Data on word and item positions:
▼

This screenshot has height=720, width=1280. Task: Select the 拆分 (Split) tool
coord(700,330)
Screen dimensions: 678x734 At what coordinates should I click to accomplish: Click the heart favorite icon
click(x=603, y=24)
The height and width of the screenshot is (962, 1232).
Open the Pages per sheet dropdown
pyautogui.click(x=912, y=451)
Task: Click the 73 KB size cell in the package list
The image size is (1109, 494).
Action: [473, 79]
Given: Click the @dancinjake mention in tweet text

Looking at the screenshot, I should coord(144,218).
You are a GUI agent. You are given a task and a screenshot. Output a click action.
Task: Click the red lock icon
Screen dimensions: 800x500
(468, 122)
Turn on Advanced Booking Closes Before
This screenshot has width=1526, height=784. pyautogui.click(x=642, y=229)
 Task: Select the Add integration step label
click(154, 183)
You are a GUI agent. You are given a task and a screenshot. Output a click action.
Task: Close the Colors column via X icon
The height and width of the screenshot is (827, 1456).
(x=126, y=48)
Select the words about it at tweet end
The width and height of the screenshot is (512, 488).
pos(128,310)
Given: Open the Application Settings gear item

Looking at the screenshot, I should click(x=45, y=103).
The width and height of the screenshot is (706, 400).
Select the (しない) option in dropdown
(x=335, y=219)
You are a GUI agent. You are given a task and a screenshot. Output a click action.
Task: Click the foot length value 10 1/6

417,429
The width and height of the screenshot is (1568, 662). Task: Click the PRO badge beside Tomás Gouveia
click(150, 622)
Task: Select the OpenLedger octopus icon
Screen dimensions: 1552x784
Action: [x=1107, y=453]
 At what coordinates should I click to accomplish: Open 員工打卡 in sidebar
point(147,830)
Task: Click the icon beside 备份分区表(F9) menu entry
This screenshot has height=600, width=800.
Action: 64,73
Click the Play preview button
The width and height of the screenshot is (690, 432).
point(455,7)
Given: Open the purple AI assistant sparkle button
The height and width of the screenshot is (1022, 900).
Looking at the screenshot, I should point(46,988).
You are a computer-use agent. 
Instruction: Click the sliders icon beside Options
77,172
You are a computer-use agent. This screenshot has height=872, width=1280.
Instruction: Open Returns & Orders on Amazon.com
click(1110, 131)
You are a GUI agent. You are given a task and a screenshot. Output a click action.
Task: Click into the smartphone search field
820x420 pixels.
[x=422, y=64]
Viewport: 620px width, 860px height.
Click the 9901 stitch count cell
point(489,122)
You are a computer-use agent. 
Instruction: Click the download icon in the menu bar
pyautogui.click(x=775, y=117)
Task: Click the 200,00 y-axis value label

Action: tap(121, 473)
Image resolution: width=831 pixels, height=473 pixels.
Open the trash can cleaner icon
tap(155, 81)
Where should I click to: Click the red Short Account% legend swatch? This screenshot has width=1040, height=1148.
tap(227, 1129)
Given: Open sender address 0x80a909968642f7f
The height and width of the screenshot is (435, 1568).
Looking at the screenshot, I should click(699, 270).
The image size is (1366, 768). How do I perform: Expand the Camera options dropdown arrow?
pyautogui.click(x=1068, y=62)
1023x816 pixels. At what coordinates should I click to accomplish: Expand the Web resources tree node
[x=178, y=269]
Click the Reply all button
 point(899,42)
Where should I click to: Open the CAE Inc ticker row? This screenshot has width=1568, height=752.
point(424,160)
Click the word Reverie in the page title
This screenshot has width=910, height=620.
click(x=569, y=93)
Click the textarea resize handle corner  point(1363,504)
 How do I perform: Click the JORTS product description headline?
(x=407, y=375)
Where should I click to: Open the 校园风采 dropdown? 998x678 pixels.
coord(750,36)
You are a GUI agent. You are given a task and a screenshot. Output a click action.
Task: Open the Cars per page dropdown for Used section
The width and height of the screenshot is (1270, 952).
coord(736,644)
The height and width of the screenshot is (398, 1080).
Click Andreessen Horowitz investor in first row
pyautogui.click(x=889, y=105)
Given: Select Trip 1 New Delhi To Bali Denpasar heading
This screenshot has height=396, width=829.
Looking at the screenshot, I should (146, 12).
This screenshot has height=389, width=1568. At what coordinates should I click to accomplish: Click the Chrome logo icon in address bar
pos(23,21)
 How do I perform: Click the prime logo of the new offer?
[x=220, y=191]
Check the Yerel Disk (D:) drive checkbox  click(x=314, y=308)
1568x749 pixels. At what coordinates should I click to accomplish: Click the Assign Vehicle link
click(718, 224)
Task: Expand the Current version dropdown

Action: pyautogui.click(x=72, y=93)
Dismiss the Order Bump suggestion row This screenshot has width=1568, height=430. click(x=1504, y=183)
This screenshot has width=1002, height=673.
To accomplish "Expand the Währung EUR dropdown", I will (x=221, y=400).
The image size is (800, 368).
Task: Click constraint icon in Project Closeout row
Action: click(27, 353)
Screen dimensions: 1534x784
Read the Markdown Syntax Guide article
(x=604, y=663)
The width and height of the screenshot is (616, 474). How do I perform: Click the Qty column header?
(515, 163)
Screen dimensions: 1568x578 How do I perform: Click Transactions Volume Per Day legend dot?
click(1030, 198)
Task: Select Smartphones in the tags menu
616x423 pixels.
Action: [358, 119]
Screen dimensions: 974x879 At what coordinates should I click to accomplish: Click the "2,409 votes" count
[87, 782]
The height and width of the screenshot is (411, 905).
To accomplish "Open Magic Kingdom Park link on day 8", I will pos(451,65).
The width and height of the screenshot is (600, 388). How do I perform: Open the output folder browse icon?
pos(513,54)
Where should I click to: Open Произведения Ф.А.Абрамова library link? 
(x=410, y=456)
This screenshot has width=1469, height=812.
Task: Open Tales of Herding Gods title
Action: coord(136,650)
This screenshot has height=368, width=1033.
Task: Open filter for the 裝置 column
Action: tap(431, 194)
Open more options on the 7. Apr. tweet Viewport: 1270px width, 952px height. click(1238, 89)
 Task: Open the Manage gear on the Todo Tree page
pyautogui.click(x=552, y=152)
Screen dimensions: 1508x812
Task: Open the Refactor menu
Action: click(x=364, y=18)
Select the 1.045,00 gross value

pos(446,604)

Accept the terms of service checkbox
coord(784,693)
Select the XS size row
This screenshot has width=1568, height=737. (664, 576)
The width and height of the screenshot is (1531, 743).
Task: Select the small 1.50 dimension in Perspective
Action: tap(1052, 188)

▲

> [Required task]:
How many lines of the data above contain the string "beside", with case counting? Reply with the number only.

> [Task answer]:
3